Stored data
- - - - -
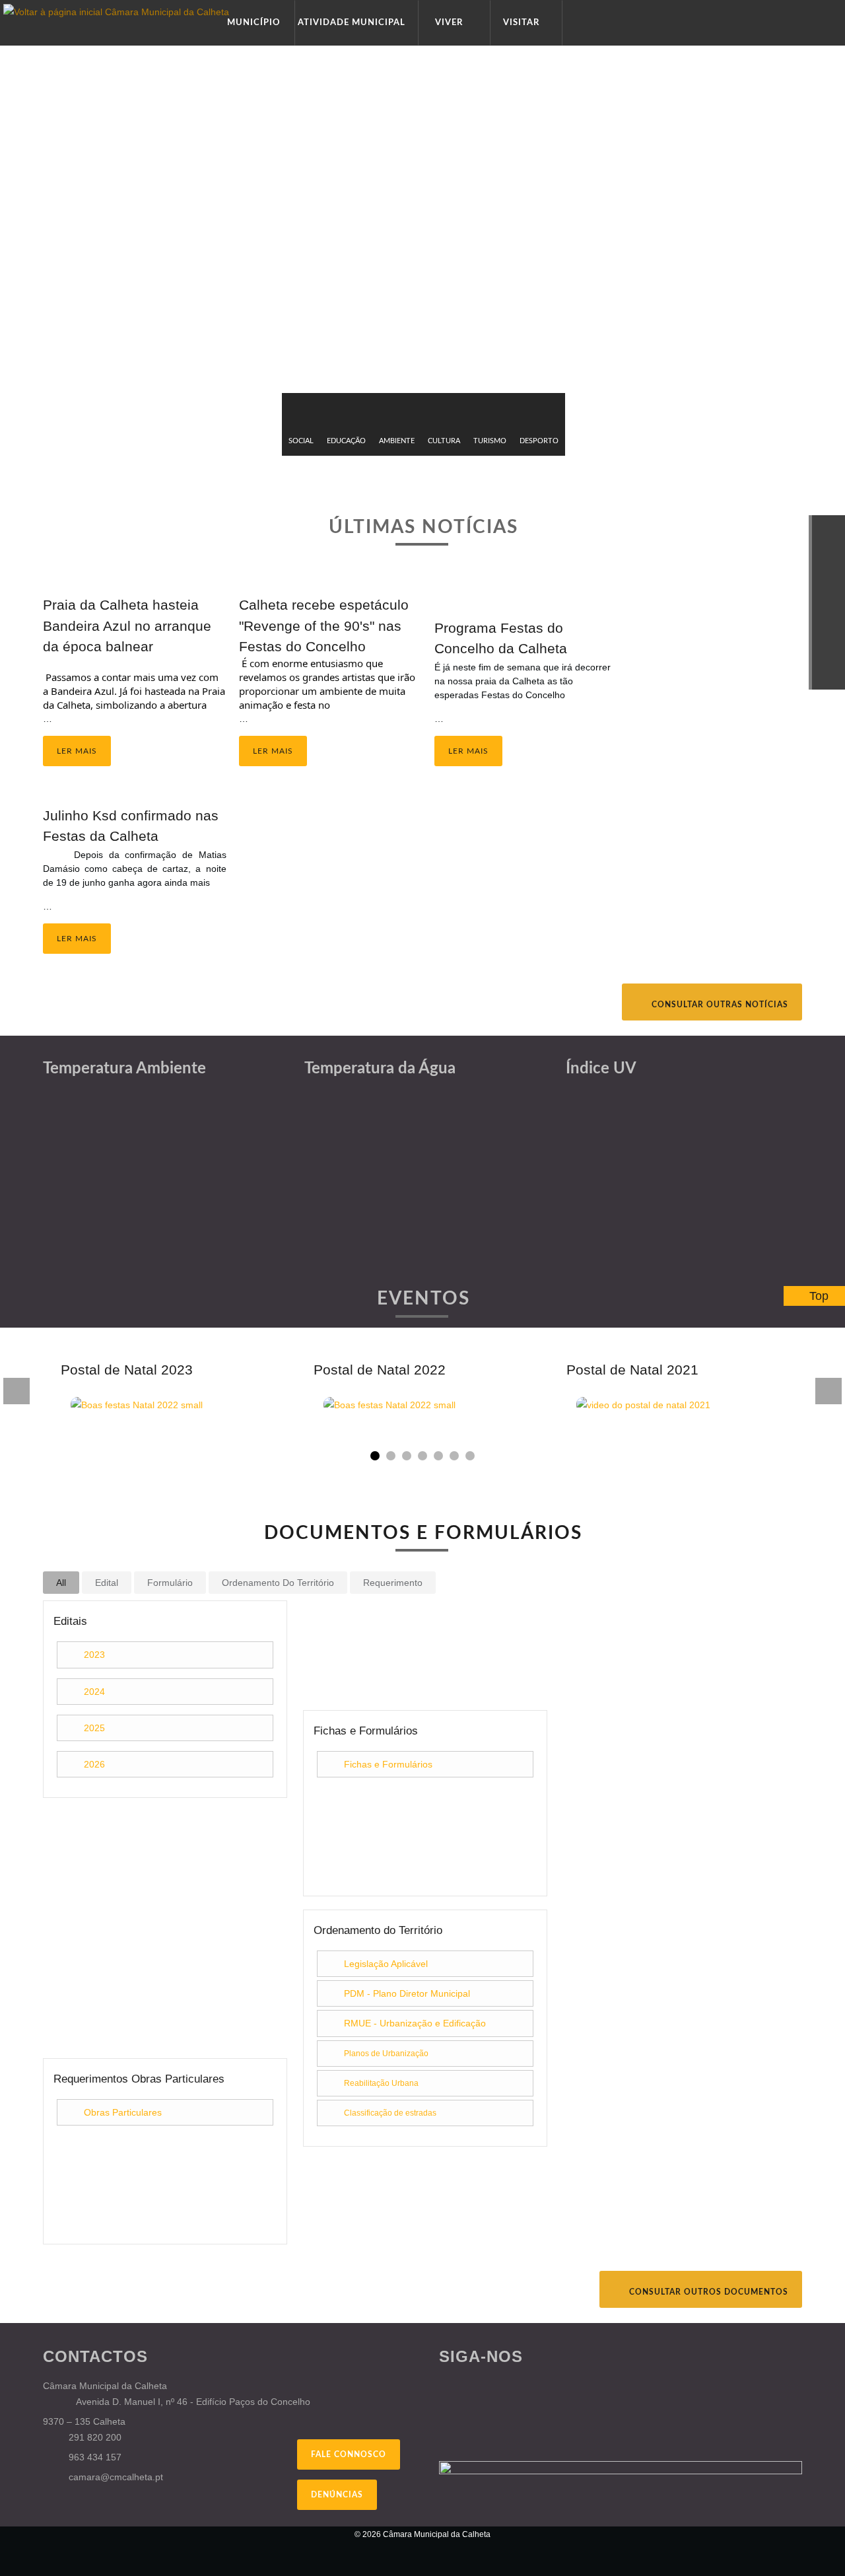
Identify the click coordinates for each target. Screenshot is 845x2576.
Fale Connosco (348, 2454)
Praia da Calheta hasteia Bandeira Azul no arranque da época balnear (127, 625)
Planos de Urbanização (386, 2053)
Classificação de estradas (390, 2113)
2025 (94, 1728)
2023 (94, 1654)
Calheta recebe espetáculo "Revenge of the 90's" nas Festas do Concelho (324, 625)
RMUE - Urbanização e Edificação (415, 2023)
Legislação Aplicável (386, 1963)
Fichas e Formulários (388, 1764)
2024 (94, 1691)
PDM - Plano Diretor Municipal (407, 1993)
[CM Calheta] (112, 2542)
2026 (94, 1764)
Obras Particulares (123, 2112)
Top (818, 1296)
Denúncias (337, 2495)
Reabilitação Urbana (381, 2083)
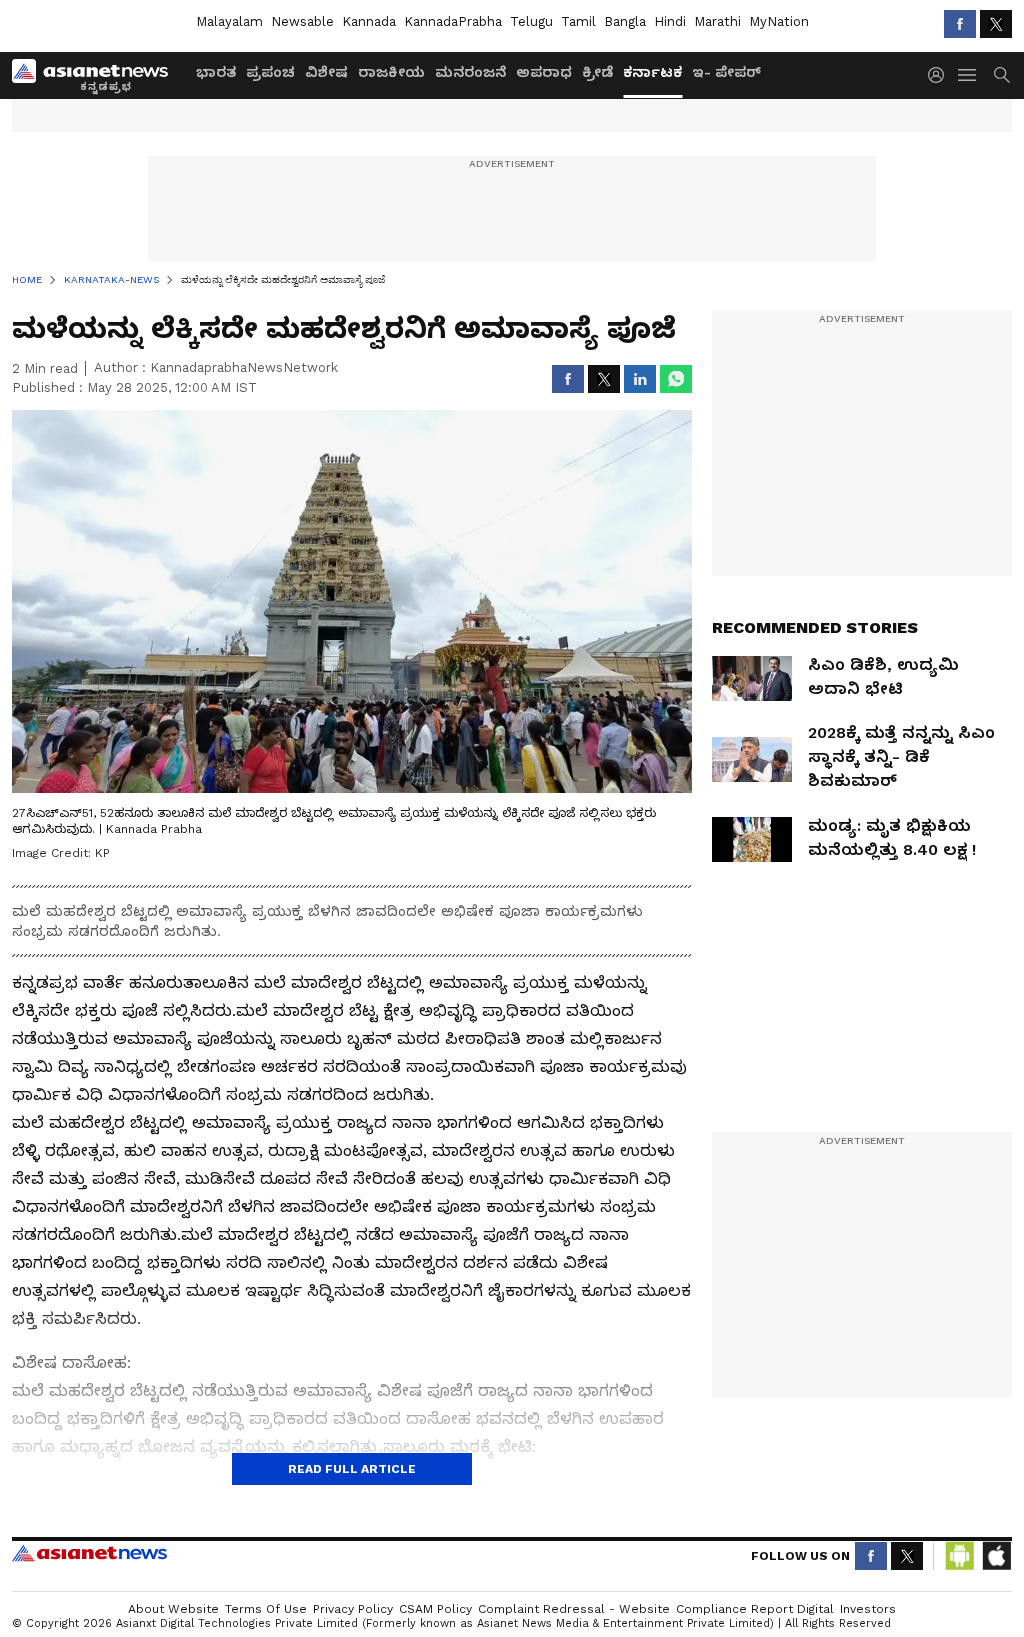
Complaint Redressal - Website (574, 1609)
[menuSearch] (1002, 75)
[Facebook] (960, 24)
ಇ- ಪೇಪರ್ (726, 72)
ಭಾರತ (216, 72)
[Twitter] (996, 24)
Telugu (531, 21)
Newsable (302, 21)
- - - - -
## Aim of the task
When you set down the records above, copy every line exactly and exclude the pictures.

## Response for this exercise
Identify the click coordinates for each target. Screenshot is 845x2576.
Fale Connosco (348, 2454)
Praia da Calheta hasteia Bandeira Azul no arranque da época balnear (127, 625)
Planos de Urbanização (386, 2053)
Classificação de estradas (390, 2113)
2025 (94, 1728)
2023 (94, 1654)
Calheta recebe espetáculo "Revenge of the 90's" nas Festas do Concelho (324, 625)
RMUE - Urbanização e Edificação (415, 2023)
Legislação Aplicável (386, 1963)
Fichas e Formulários (388, 1764)
2024 (94, 1691)
PDM - Plano Diretor Municipal (407, 1993)
[CM Calheta] (112, 2542)
2026 (94, 1764)
Obras Particulares (123, 2112)
Top (818, 1296)
Denúncias (337, 2495)
Reabilitação Urbana (381, 2083)
Complaint Redressal - Website (574, 1609)
[menuSearch] (1002, 75)
[Facebook] (960, 24)
ಇ- ಪೇಪರ್ (726, 72)
ಭಾರತ (216, 72)
[Twitter] (996, 24)
Telugu (531, 21)
Newsable (302, 21)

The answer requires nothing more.